Your response should consist of the full data, set down exactly.

━━━━━━

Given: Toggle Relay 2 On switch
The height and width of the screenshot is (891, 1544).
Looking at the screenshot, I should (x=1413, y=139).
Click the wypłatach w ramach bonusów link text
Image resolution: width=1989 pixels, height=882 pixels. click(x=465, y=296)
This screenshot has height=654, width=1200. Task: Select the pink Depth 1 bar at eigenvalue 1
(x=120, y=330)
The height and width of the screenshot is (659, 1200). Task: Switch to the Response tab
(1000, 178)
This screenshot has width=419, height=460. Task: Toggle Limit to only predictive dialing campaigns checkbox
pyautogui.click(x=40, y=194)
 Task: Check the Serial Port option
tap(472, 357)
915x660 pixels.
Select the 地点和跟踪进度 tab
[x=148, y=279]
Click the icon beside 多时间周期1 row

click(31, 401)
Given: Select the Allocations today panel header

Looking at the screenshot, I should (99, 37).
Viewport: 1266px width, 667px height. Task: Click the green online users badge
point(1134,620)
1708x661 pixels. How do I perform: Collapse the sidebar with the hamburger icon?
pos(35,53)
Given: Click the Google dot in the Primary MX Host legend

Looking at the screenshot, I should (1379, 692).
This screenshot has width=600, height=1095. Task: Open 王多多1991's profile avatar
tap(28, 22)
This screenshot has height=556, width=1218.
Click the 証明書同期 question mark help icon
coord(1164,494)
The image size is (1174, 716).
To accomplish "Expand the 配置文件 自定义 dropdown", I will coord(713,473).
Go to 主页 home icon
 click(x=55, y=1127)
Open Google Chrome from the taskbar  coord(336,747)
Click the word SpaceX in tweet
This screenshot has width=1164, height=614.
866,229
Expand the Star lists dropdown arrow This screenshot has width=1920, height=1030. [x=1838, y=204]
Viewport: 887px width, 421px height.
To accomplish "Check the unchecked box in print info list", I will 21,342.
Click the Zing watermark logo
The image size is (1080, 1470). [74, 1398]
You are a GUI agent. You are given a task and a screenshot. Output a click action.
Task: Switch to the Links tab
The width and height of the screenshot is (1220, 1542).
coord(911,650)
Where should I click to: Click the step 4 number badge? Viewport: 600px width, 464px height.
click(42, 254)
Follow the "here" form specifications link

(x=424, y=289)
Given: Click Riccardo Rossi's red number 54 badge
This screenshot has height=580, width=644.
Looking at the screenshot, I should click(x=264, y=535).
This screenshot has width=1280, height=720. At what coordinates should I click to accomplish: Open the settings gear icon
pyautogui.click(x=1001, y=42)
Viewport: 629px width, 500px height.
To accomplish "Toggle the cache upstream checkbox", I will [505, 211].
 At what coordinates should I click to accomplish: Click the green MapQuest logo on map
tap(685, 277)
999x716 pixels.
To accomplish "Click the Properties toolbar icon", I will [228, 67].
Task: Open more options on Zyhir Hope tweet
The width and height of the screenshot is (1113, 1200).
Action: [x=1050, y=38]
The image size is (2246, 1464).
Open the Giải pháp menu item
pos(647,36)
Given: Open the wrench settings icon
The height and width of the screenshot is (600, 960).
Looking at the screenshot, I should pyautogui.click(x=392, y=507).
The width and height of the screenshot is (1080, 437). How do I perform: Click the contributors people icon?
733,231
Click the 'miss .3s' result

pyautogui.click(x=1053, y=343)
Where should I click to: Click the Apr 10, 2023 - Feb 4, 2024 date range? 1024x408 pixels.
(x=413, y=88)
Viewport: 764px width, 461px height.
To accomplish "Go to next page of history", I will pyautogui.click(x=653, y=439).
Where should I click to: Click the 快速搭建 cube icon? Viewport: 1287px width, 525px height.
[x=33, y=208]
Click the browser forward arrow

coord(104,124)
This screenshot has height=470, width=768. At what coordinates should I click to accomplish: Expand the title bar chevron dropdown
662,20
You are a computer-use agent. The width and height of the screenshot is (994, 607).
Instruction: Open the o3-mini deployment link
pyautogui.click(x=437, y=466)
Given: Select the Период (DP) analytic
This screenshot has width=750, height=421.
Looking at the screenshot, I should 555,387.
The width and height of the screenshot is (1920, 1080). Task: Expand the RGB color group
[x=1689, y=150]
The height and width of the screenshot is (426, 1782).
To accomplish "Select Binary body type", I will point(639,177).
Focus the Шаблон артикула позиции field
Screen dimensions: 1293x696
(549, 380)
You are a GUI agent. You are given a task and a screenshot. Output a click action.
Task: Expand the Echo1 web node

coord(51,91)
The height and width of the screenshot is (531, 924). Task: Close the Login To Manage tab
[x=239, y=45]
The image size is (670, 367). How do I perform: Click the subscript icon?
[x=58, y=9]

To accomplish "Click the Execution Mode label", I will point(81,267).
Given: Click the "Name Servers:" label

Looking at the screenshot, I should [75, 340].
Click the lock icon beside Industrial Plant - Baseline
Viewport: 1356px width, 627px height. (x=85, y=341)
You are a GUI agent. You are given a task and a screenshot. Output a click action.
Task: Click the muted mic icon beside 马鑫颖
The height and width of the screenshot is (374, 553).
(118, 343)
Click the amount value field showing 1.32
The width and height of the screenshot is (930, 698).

━━━━━━

• _Your response_
Given: Toggle Relay 2 On switch
The height and width of the screenshot is (891, 1544).
Looking at the screenshot, I should (x=1413, y=139).
Click the wypłatach w ramach bonusów link text
Image resolution: width=1989 pixels, height=882 pixels. click(x=465, y=296)
This screenshot has height=654, width=1200. Task: Select the pink Depth 1 bar at eigenvalue 1
(x=120, y=330)
The height and width of the screenshot is (659, 1200). Task: Switch to the Response tab
(1000, 178)
This screenshot has width=419, height=460. Task: Toggle Limit to only predictive dialing campaigns checkbox
pyautogui.click(x=40, y=194)
 Task: Check the Serial Port option
tap(472, 357)
915x660 pixels.
Select the 地点和跟踪进度 tab
[x=148, y=279]
Click the icon beside 多时间周期1 row

click(31, 401)
Given: Select the Allocations today panel header

Looking at the screenshot, I should (99, 37).
Viewport: 1266px width, 667px height. Task: Click the green online users badge
point(1134,620)
1708x661 pixels. How do I perform: Collapse the sidebar with the hamburger icon?
pos(35,53)
Given: Click the Google dot in the Primary MX Host legend

Looking at the screenshot, I should (1379, 692).
This screenshot has width=600, height=1095. Task: Open 王多多1991's profile avatar
tap(28, 22)
This screenshot has height=556, width=1218.
Click the 証明書同期 question mark help icon
coord(1164,494)
The image size is (1174, 716).
To accomplish "Expand the 配置文件 自定义 dropdown", I will coord(713,473).
Go to 主页 home icon
 click(x=55, y=1127)
Open Google Chrome from the taskbar  coord(336,747)
Click the word SpaceX in tweet
This screenshot has width=1164, height=614.
866,229
Expand the Star lists dropdown arrow This screenshot has width=1920, height=1030. [x=1838, y=204]
Viewport: 887px width, 421px height.
To accomplish "Check the unchecked box in print info list", I will 21,342.
Click the Zing watermark logo
The image size is (1080, 1470). [74, 1398]
You are a GUI agent. You are given a task and a screenshot. Output a click action.
Task: Switch to the Links tab
The width and height of the screenshot is (1220, 1542).
coord(911,650)
Where should I click to: Click the step 4 number badge? Viewport: 600px width, 464px height.
click(42, 254)
Follow the "here" form specifications link

(x=424, y=289)
Given: Click Riccardo Rossi's red number 54 badge
This screenshot has height=580, width=644.
Looking at the screenshot, I should click(x=264, y=535).
This screenshot has width=1280, height=720. At what coordinates should I click to accomplish: Open the settings gear icon
pyautogui.click(x=1001, y=42)
Viewport: 629px width, 500px height.
To accomplish "Toggle the cache upstream checkbox", I will [505, 211].
 At what coordinates should I click to accomplish: Click the green MapQuest logo on map
tap(685, 277)
999x716 pixels.
To accomplish "Click the Properties toolbar icon", I will [228, 67].
Task: Open more options on Zyhir Hope tweet
The width and height of the screenshot is (1113, 1200).
Action: [x=1050, y=38]
The image size is (2246, 1464).
Open the Giải pháp menu item
pos(647,36)
Given: Open the wrench settings icon
The height and width of the screenshot is (600, 960).
Looking at the screenshot, I should pyautogui.click(x=392, y=507).
The width and height of the screenshot is (1080, 437). How do I perform: Click the contributors people icon?
733,231
Click the 'miss .3s' result

pyautogui.click(x=1053, y=343)
Where should I click to: Click the Apr 10, 2023 - Feb 4, 2024 date range? 1024x408 pixels.
(x=413, y=88)
Viewport: 764px width, 461px height.
To accomplish "Go to next page of history", I will pyautogui.click(x=653, y=439).
Where should I click to: Click the 快速搭建 cube icon? Viewport: 1287px width, 525px height.
[x=33, y=208]
Click the browser forward arrow

coord(104,124)
This screenshot has height=470, width=768. At what coordinates should I click to accomplish: Expand the title bar chevron dropdown
662,20
You are a computer-use agent. The width and height of the screenshot is (994, 607).
Instruction: Open the o3-mini deployment link
pyautogui.click(x=437, y=466)
Given: Select the Период (DP) analytic
This screenshot has width=750, height=421.
Looking at the screenshot, I should 555,387.
The width and height of the screenshot is (1920, 1080). Task: Expand the RGB color group
[x=1689, y=150]
The height and width of the screenshot is (426, 1782).
To accomplish "Select Binary body type", I will point(639,177).
Focus the Шаблон артикула позиции field
Screen dimensions: 1293x696
(549, 380)
You are a GUI agent. You are given a task and a screenshot. Output a click action.
Task: Expand the Echo1 web node

coord(51,91)
The height and width of the screenshot is (531, 924). Task: Close the Login To Manage tab
[x=239, y=45]
The image size is (670, 367). How do I perform: Click the subscript icon?
[x=58, y=9]

To accomplish "Click the Execution Mode label", I will point(81,267).
Given: Click the "Name Servers:" label

Looking at the screenshot, I should [75, 340].
Click the lock icon beside Industrial Plant - Baseline
Viewport: 1356px width, 627px height. (x=85, y=341)
You are a GUI agent. You are given a task and a screenshot. Output a click action.
Task: Click the muted mic icon beside 马鑫颖
The height and width of the screenshot is (374, 553).
(118, 343)
Click the amount value field showing 1.32
The width and height of the screenshot is (930, 698).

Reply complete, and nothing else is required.